Archive for backyard babies

R.I.P. Fred Cole

Posted in Dispatches with tags , , on November 10, 2017 by Magadh

fred2I heard today that Fred Cole of the legendary Portland band Dead Moon had died of cancer. I regard this as a tragedy, but if I may be permitted to utter a bit of heresy I will say that I never liked Dead Moon all that much. They just kind of weren’t my thing. I saw them plenty of times in practically every state of mind (other than stone cold sober of course), but I never quite got the lo-fi magic that everyone else seemed to be tuning in to.

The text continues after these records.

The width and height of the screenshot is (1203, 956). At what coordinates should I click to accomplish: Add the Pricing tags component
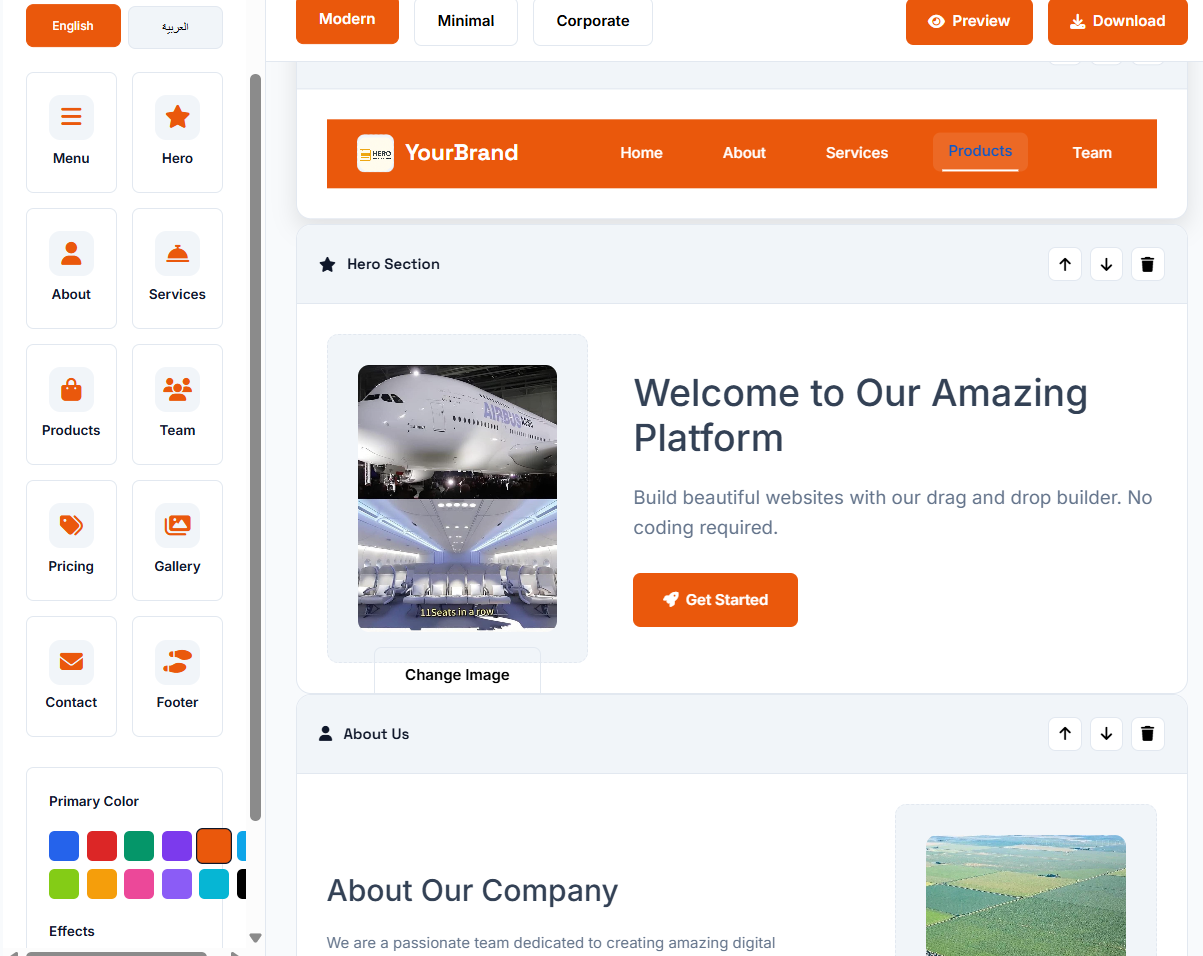pyautogui.click(x=71, y=540)
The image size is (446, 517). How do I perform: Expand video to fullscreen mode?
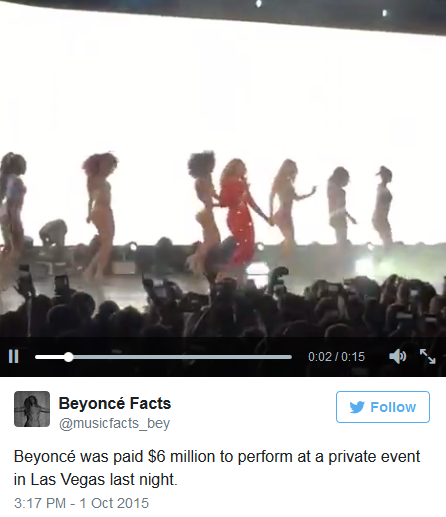pyautogui.click(x=428, y=356)
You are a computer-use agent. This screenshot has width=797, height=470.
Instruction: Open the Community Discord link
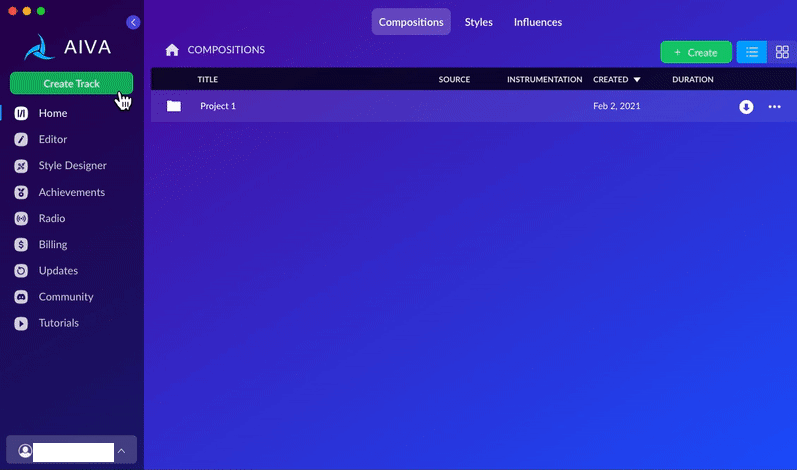point(65,297)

That said, I will say that there are few people with whom I have crossed paths in music for whom I have so much respect, and perhaps that distance between the first thing and the second is worth a bit of comment.

It was hard to avoid Dead Moon if you came up in the underground scene in Portland, Oregon in the 1980s. It was Fred who handed me the first musical instrument I ever bought, a Gibson SG bass that he recommended because I was left handed and it would be easy to restring. He even showed me how to flip the nut so that the strings would fit right. All of this happened in the course of a twenty minute conversation at Tombstone Music out in Clackamas (after I’d spend an hour trying to find the place because it was on 82nd Drive, not 82nd Avenue). Anyway, it was useful advice, and he didn’t hiccup at the fact that, at that point, knew just about zilch about musical instruments or what to do with them.

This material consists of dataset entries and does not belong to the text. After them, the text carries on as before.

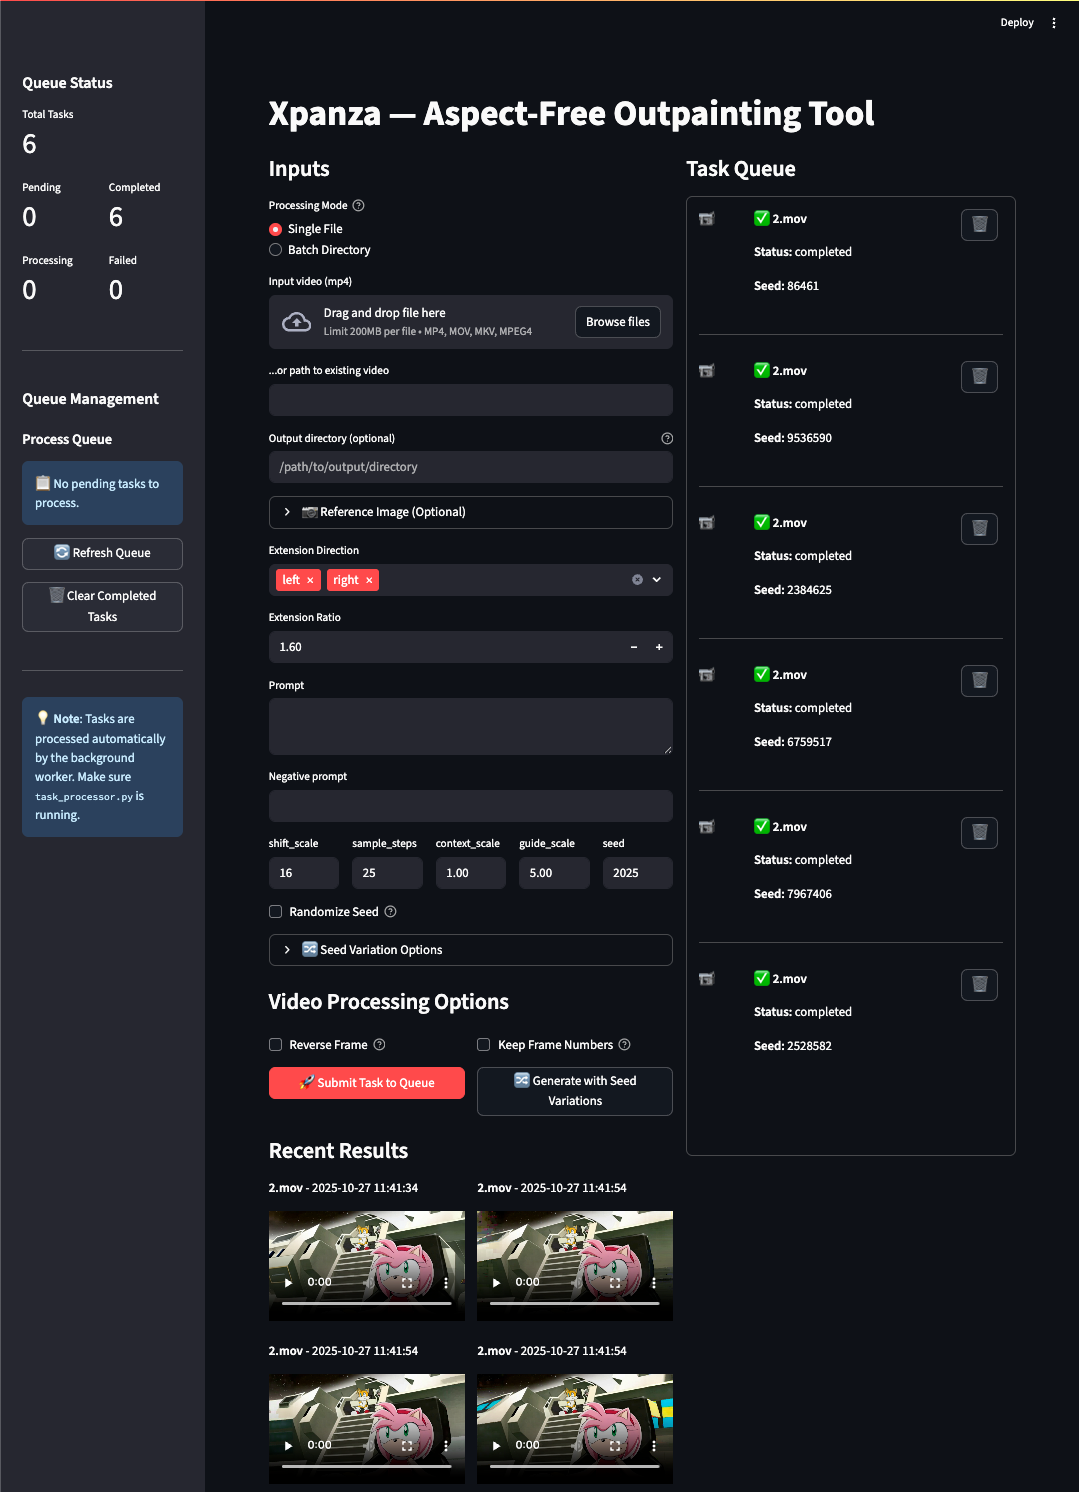Remove the 'left' direction tag

(x=310, y=580)
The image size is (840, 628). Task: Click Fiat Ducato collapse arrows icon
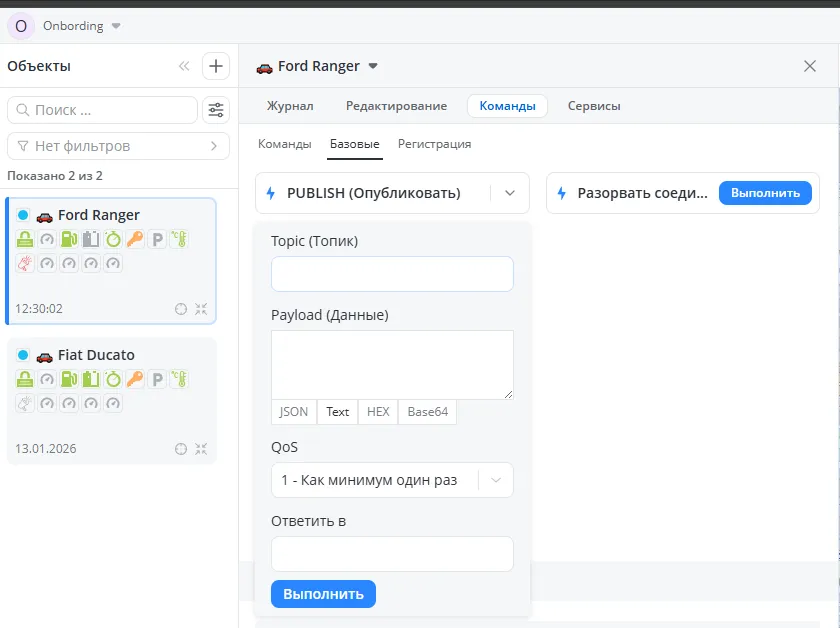[201, 449]
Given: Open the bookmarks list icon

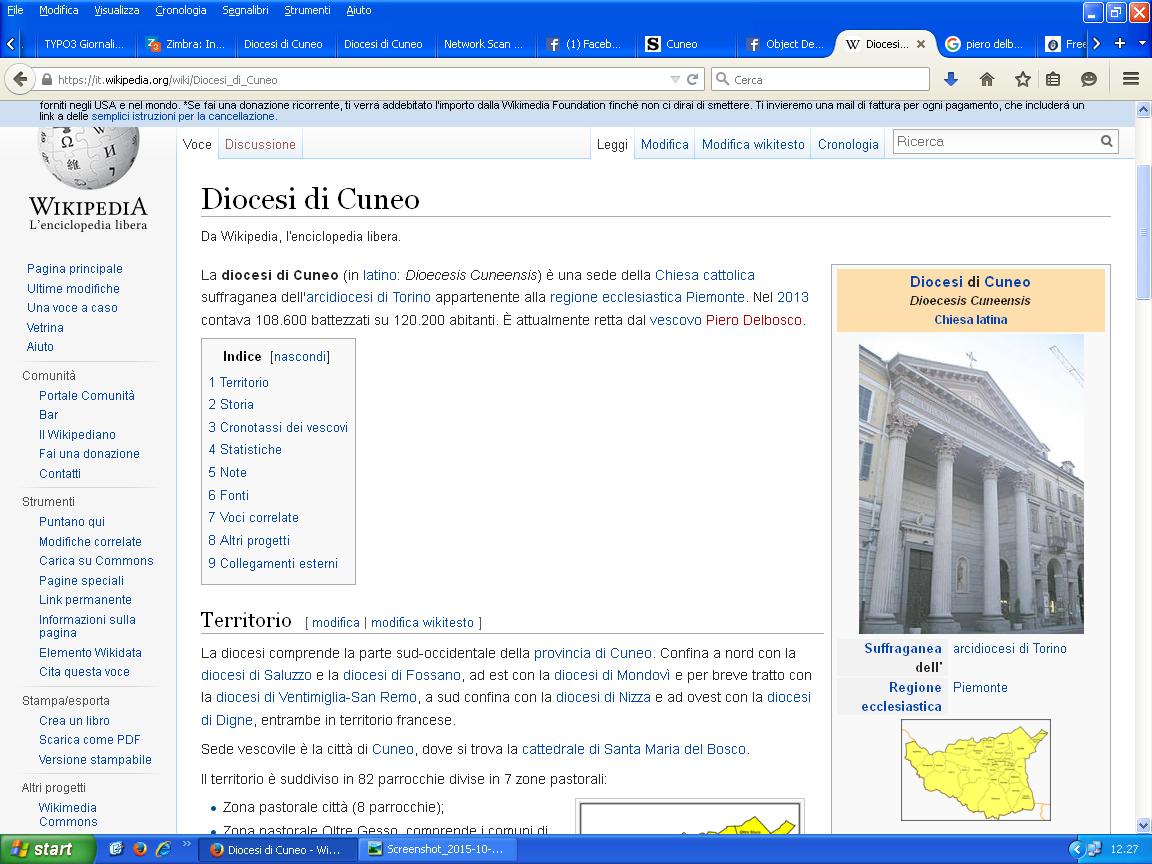Looking at the screenshot, I should click(x=1053, y=79).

I must have seen Dead Moon at the Satyricon twenty times at least. They had the feel of having being around forever, even though they really only formed in 1987. Now, to be 100% honest, I hung around the Satyricon a lot and wasn’t terribly picky about what I was seeing there. In point of fact, I saw The Mentors like three years running (they used to play every year around Christmas on their way up to Seattle), and please believe me when I say that I had no inclination to see them even one time. For me, Dead Moon was kind of like sonic wallpaper in an environment which I was naïve enough to think would never really change.

It never really occurred to me that anyone outside the Willamette Valley actually cared about them until one night in the 90s when a bunch of us were chatting with Dregen Borg after a Backyard Babies show at Satyricon. Someone asked him how they like Portland and he was like, “Yeah, we love Portland. Dead Moon are great!” That was pretty close to the time that I actually moved out of town, and by that point I was so wrapped up in black metal and its more obscure variants that I didn’t really have the space in my head to wind back the clock and revise my judgment.

Well, Fred is gone now and I wish him a happy trip to Valhalla or wherever the legendary rockers go. He had a commitment to doing things his own way, and he clearly never gave a damn about making big or any of the other bullshit trappings that come with playing music. He just went his own way, churning out dark country music recorded in mono. There is something in that fundamentally worth respect. There are and will be many imitators of that way of doing things, but one thing I knew about Fred was that it was a fundamental expression of who he was, and I salute another idol as he fades into the twilight.